Dangerous Relationships and How They End in Murder

A landmark work that revolutionises our understanding of coercive control from a world-leading forensic criminologist.

For thirty-five years, Professor of Public Protection at the University of Gloucestershire, Jane Monckton-Smith has been investigating one of most pervasive problems women face around the world. As a former police officer, she observed at first hand the ways in which women were assessed and judged, both as victims and as professionals. Speaking with her colleagues about how coercive control should be dealt with provided a brutal education in sexual politics and sparked her decision to understand the ways violence is continually justified.

In Control is a major exploration of coercive control. Based on Jane Monckton-Smith’s ground-breaking research, this book details the Eight Stage Homicide Timeline she created that challenges the ‘crime of passion’ argument utilised for decades as a way of explaining intimate partner murder. In her role as Professor of Forensic Criminology, she examined over 400 cases of intimate partner homicide in order to build pictures of killers and what motivates them to murder their wives, partners and even children. She read medical records, investigation files, diaries, text messages, social media, letters from victims, and letters written by killers. Throughout the book, she also comes face to face with those charged with domestic murder and interviews them about their crimes. In Control reveals how coercive control can predictably and fatally escalate – and how it can be prevented at every stage, revolutionising our understanding of how coercive relationships can lead to murder.

Coercive control is often invisible, elusive or hidden – and not easily recognised in practice or understanding. Currently, two women are killed in the UK by their partners each week, three a day in the USA, and around five a day in Mexico. In 2020 in the UK the intimate partner homicide rate more than doubled after lockdown restrictions were enforced during the Covid- 19 pandemic and similar rises were noted across the globe. In Control is a timely and enlightening book, revealing how even in the 21st Century, coercive control continues to be an issue affecting millions of women worldwide.

So what can be done to tackle coercive control? In Control puts forth how and why we must overturn the traditional myths surrounding domestic violence and end all solidarity with the perpetrators – in society, in the media, in the courts and in politics.

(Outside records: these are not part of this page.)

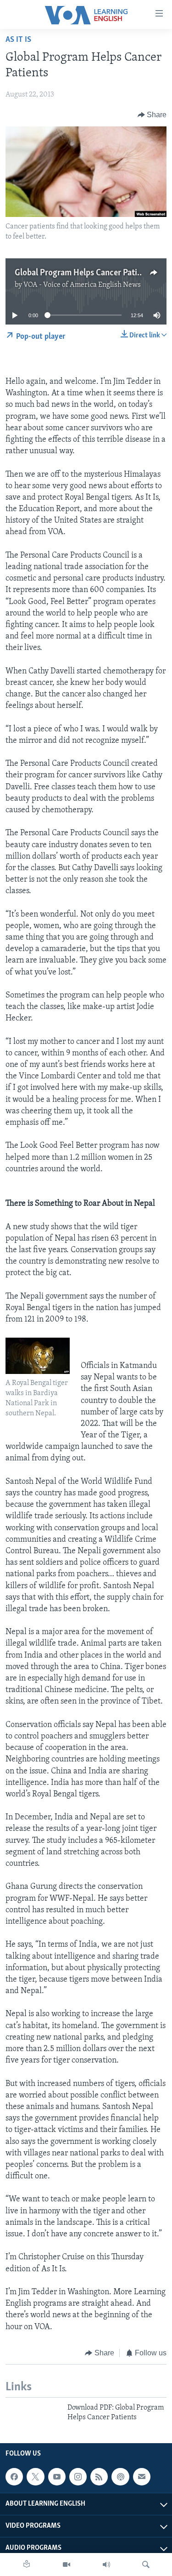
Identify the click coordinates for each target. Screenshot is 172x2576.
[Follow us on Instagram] (78, 2476)
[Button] (152, 115)
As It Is (18, 40)
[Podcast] (120, 2476)
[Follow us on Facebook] (14, 2476)
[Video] (66, 2564)
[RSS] (99, 2476)
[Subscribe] (141, 2476)
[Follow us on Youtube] (57, 2476)
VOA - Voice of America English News (82, 285)
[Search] (146, 2564)
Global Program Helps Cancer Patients (84, 273)
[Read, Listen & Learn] (26, 2564)
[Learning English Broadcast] (106, 2564)
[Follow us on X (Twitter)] (35, 2476)
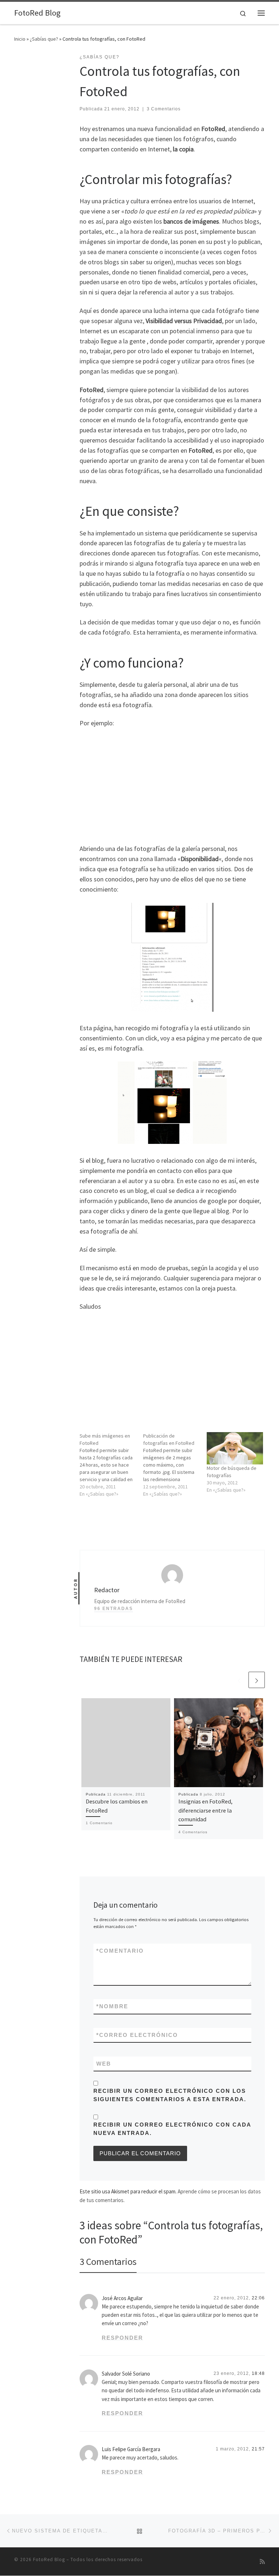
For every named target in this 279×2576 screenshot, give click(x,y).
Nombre (112, 2006)
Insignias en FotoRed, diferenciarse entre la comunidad (205, 1810)
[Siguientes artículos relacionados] (256, 1680)
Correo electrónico (137, 2035)
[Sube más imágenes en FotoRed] (111, 1464)
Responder (122, 2338)
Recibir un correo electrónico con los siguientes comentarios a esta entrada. (169, 2095)
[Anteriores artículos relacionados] (239, 1680)
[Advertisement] (172, 785)
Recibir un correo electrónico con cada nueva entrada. (172, 2128)
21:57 (258, 2448)
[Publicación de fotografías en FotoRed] (175, 1464)
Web (103, 2064)
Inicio (19, 39)
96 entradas (113, 1608)
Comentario (120, 1951)
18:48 (258, 2373)
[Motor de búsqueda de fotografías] (235, 1448)
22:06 (258, 2297)
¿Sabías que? (44, 39)
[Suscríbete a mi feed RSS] (262, 2561)
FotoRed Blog (49, 2559)
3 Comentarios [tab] (108, 2261)
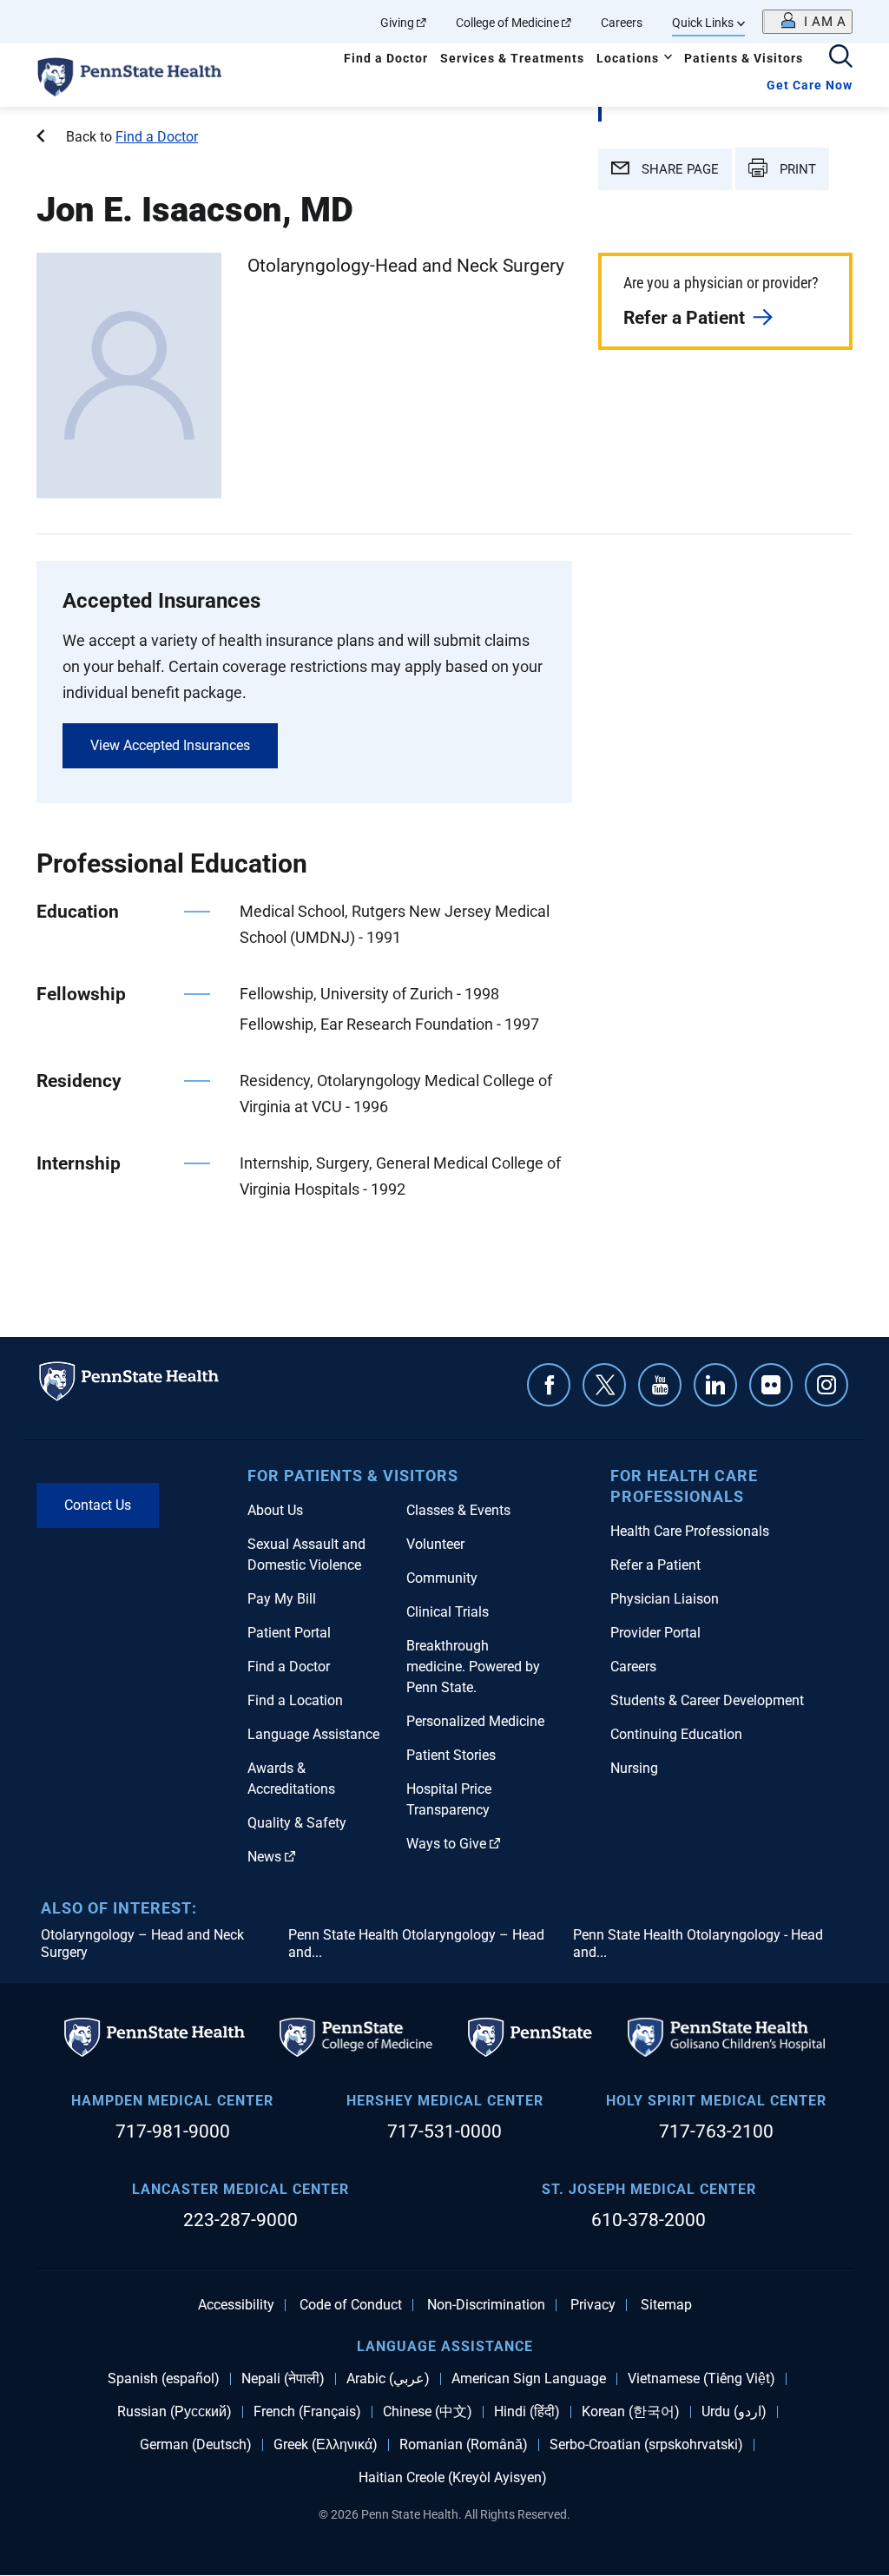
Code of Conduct (351, 2305)
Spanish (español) (164, 2379)
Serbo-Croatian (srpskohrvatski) (646, 2445)
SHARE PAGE (678, 169)
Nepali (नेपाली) (283, 2379)
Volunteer (435, 1544)
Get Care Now (810, 85)
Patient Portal (289, 1632)
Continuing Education (676, 1734)
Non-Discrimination (486, 2305)
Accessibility (236, 2305)
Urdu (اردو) (734, 2412)
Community (441, 1578)
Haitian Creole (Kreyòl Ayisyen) (453, 2478)
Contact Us (97, 1505)
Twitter (604, 1385)
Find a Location (295, 1700)
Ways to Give (446, 1843)
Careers (621, 23)
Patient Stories (451, 1755)
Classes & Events (458, 1510)
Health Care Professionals (689, 1531)
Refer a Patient (684, 317)
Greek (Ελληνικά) (325, 2445)
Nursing (634, 1768)
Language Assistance (313, 1734)
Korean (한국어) (631, 2412)
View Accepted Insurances (170, 745)
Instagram (826, 1385)
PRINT (796, 169)
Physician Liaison (664, 1599)
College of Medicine (507, 23)
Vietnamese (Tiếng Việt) (701, 2379)
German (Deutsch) (196, 2445)
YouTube (660, 1385)
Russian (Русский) (174, 2412)
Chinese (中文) (427, 2412)
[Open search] (841, 57)
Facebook (548, 1385)
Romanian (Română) (463, 2445)
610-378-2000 (648, 2220)
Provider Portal (655, 1632)
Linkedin (715, 1385)
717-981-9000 (172, 2131)
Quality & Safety (296, 1823)
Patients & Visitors (743, 58)
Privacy (593, 2305)
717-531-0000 (444, 2131)
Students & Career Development (707, 1700)
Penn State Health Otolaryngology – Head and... (416, 1943)
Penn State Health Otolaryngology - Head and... (698, 1943)
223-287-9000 (240, 2220)
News (264, 1856)
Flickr (771, 1385)
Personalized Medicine (475, 1721)
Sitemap (666, 2305)
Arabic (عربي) (388, 2379)
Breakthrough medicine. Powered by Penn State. (473, 1666)
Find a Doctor (386, 58)
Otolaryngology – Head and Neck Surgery (142, 1943)
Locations (627, 58)
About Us (275, 1510)
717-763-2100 (716, 2131)
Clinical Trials (447, 1612)
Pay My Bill (281, 1599)
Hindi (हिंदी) (527, 2412)
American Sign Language (528, 2379)
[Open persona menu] (807, 22)
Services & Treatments (512, 58)
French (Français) (307, 2412)
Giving (397, 23)
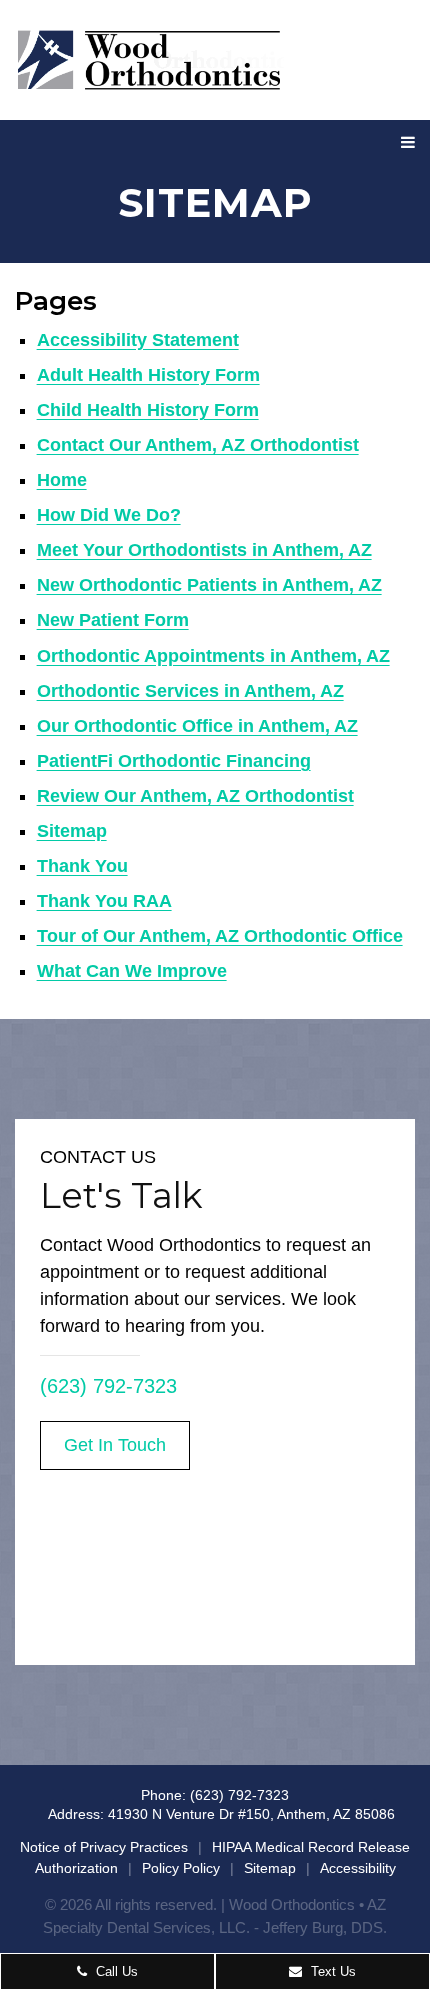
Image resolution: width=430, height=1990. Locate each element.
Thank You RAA (104, 901)
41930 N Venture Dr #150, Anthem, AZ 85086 (251, 1814)
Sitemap (72, 831)
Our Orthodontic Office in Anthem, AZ (197, 726)
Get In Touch (115, 1445)
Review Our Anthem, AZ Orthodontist (195, 796)
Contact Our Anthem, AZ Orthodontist (198, 445)
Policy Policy (181, 1868)
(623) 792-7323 (108, 1386)
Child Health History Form (148, 410)
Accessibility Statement (138, 340)
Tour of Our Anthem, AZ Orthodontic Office (220, 936)
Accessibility (358, 1868)
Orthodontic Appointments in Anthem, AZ (213, 656)
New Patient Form (113, 620)
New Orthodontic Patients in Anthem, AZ (209, 585)
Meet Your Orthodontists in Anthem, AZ (204, 550)
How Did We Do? (109, 515)
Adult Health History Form (148, 375)
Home (62, 480)
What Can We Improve (132, 971)
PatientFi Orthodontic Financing (174, 761)
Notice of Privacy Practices (104, 1847)
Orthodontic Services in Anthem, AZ (190, 691)
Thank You (82, 866)
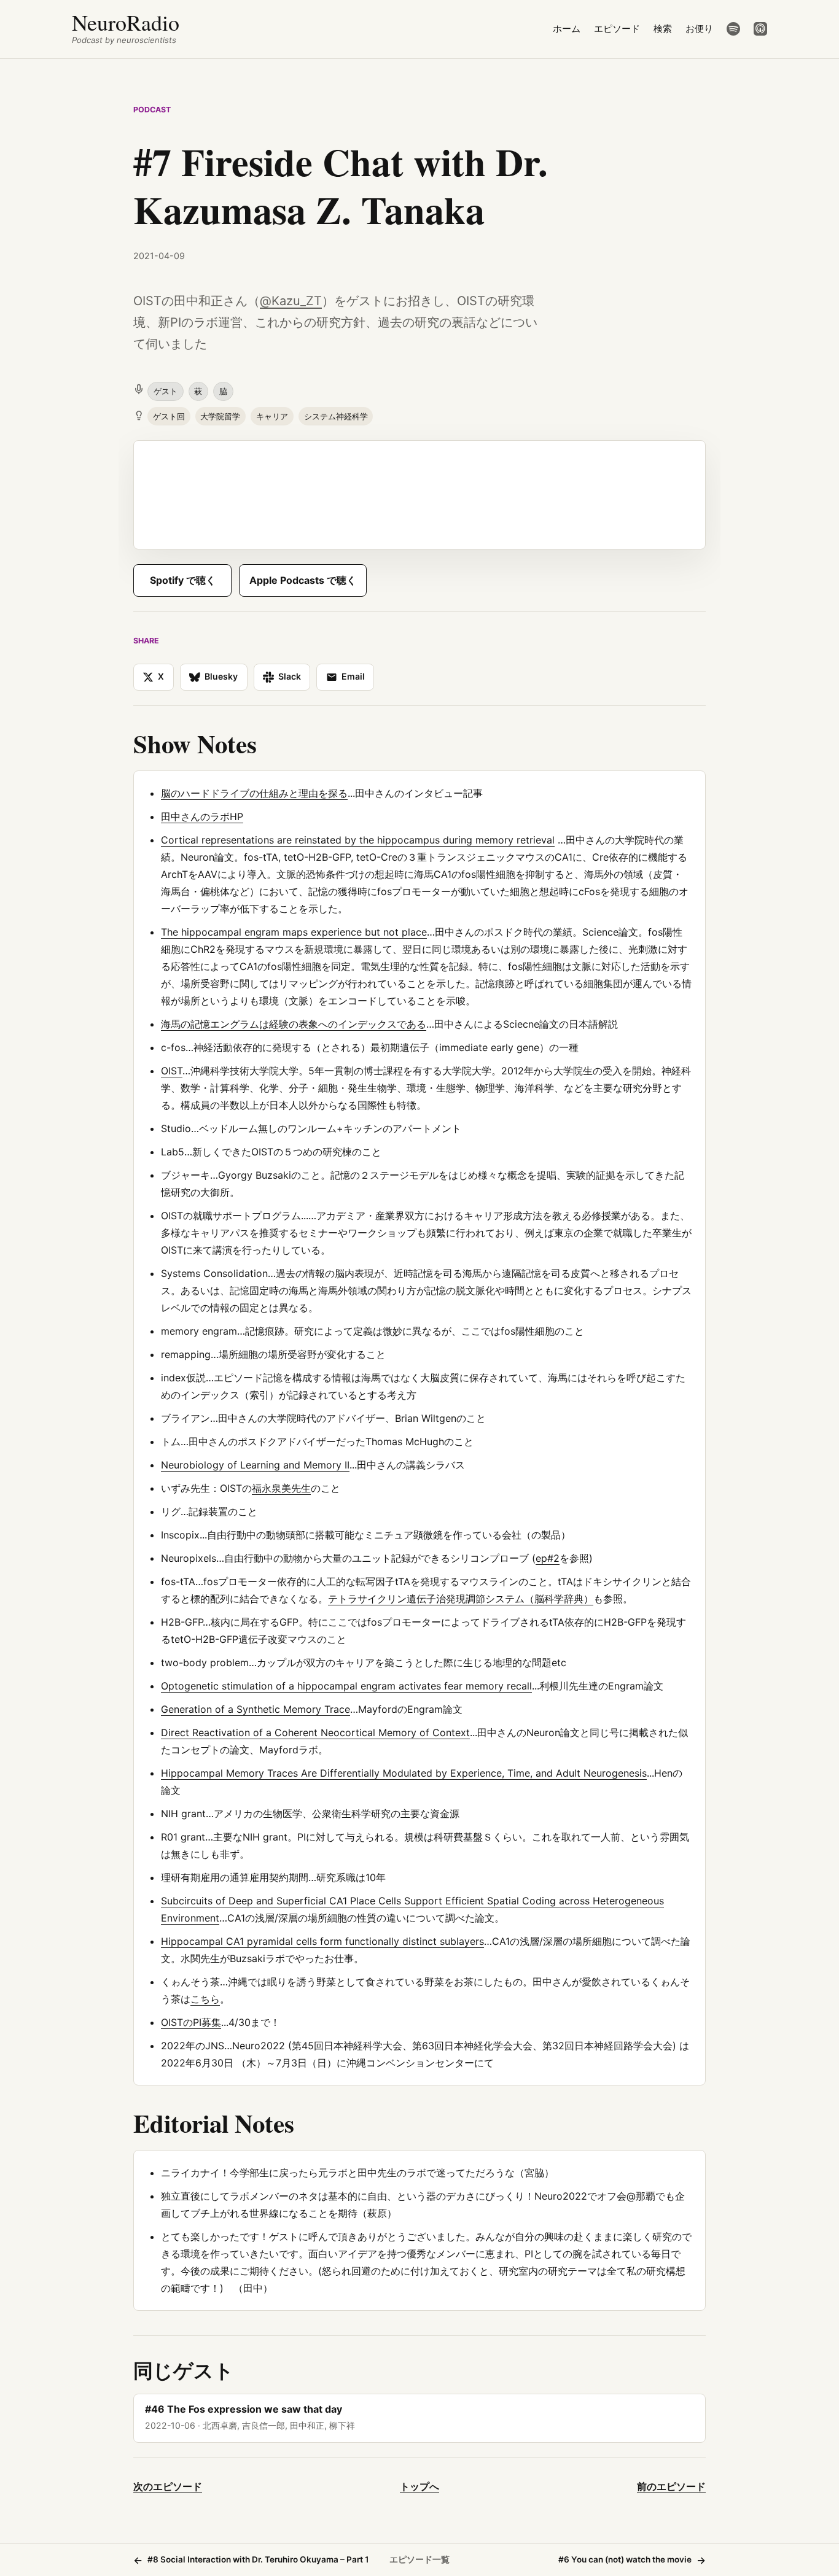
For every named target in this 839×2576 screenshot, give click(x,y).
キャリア (272, 416)
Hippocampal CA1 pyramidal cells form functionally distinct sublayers (322, 1941)
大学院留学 (220, 416)
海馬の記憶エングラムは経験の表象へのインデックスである (293, 1024)
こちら (205, 1999)
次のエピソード (167, 2486)
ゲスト (166, 391)
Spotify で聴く (183, 580)
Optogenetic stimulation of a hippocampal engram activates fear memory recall (346, 1686)
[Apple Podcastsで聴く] (760, 29)
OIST (171, 1071)
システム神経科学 (336, 416)
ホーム (566, 28)
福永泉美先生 (281, 1488)
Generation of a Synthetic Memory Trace (255, 1709)
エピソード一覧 (419, 2559)
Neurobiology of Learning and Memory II (255, 1465)
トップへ (419, 2486)
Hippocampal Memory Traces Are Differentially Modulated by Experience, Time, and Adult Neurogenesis (404, 1773)
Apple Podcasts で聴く (302, 580)
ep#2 (548, 1558)
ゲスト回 (169, 416)
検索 (663, 28)
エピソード (617, 28)
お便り (699, 28)
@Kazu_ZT (291, 300)
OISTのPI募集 (191, 2022)
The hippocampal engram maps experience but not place (294, 932)
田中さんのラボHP (202, 816)
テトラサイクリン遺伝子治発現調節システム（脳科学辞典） (460, 1599)
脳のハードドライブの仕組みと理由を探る (254, 793)
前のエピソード (671, 2486)
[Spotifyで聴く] (733, 29)
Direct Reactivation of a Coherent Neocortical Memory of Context (315, 1732)
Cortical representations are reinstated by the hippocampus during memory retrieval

Jane Monckton-Smith is a former police officer and internationally renowned Professor of forensic criminology. She specialises in homicide, especially intimate partner homicide. Her work also includes training police offers and other professionals in assessing threat and risk, reviewing homicides for Home Office pro- cesses, helping police with investigations and cold cases, and designing interventions to better combat homicide. This in addition to her academic research and lecturing, she also works with families bereaved through homicide.